Guardiola "the happiest man in the world" heading into Champions League final

Manchester City manager Pep Guardiola is back in the Champions League final after 10 years and determined to savour it.

Guardiola 'the happiest man in the world' heading into Champions League final

Pep Guardiola showed virtually no signs of nerves heading into Manchester City's Champions League final showdown with Chelsea in Porto, serenely declaring himself to be "the happiest man in the world".

**Champions League final 2021: Man City vs Chelsea live**

Pep, a decade on from Wembley final

Guardiola's news conference on the eve of this weekend's showpiece at Estadio do Dragão also marked the 10-year anniversary of his Barcelona side beating Manchester United 3-1 at Wembley to be crowned European champions.

That was the last of two coaching triumphs for the 50-year-old in the competition he adores, as he went on to suffer three consecutive semi-final losses in charge of Bayern Munich, before failing to guide City beyond the quarter-finals until a superb run this season, when they navigated Borussia Mönchengladbach, Borussia Dortmund and Paris Saint-Germain while scoring four times in each tie.

"Good memories, but it's a long time ago," Guardiola said, reflecting on that defining triumph in London. "It's nice to remember what we lived through, the feelings we had before and after. In that final we expressed what we'd worked four years for."

Less pressure at City

A year later, Guardiola left Barcelona and the club's infamously tempestuous internal politics for a year on sabbatical, putting recent reports of club president Joan Laporta's desire to bring his old coach back to Camp Nou in reasonable context. The contrast in his relationship with the board at City, including former Barça executives Txiki Begiristain and Ferran Soriano, does much to explain his satisfaction in a post where he committed to a two-year extension last November before securing a third Premier League title in four years.

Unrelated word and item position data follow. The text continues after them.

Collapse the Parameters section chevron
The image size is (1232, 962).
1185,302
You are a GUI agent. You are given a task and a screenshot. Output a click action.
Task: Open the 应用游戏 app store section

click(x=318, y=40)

"I have friends above me, the players have the feeling I'm the manager as I've been supported by chairman, CEO and sporting director," he said. "I feel comfortable with my backroom staff, I have everything. I cannot ask for more to do my job. I'm the happiest man in the world to be here [in the final]. It's an honour and privilege."

Guardiola's more relaxed demeanour has not escaped the attention of his players, with Kevin De Bruyne noting a drop in intensity was necessitated by this season's more condensed schedule - a switch that paid dividends as City romped to the Premier League title after a slow start.

"I guess the whole season we have done less technical training, less meetings," he said. "I think it would come from a point where we had so many games after each other and it became maybe too much for the team and himself. He gave us a little more breathing space I would say and, in the end, maybe he saw it was working and the team were responding well to it."

Normal to feel anxious on the big day

As such, one of Guardiola's more outlandish selections feels unlikely in Porto, even considering his relish of a tactical battle with Chelsea boss Thomas Tuchel, who he holds in high regard. Throughout the knockout stages, City have played for the majority of the time without a recognised striker, their threat coming form the combined creative midfield talents of De Bruyne, Phil Foden, Bernardo Silva, Ilkay Gundogan and Riyad Mahrez.

"I know exactly the way we want to play, with who we are going to play," Guardiola added. "I'm not going to bother [the players] much. The guys who will be anxious and nervous, I want to tell them it’s normal. The guys who are more relaxed, it's good as well."

As City try to win the one major honour that has eluded them during the Guardiola era, there seems little doubt to which of those categories their manager belongs.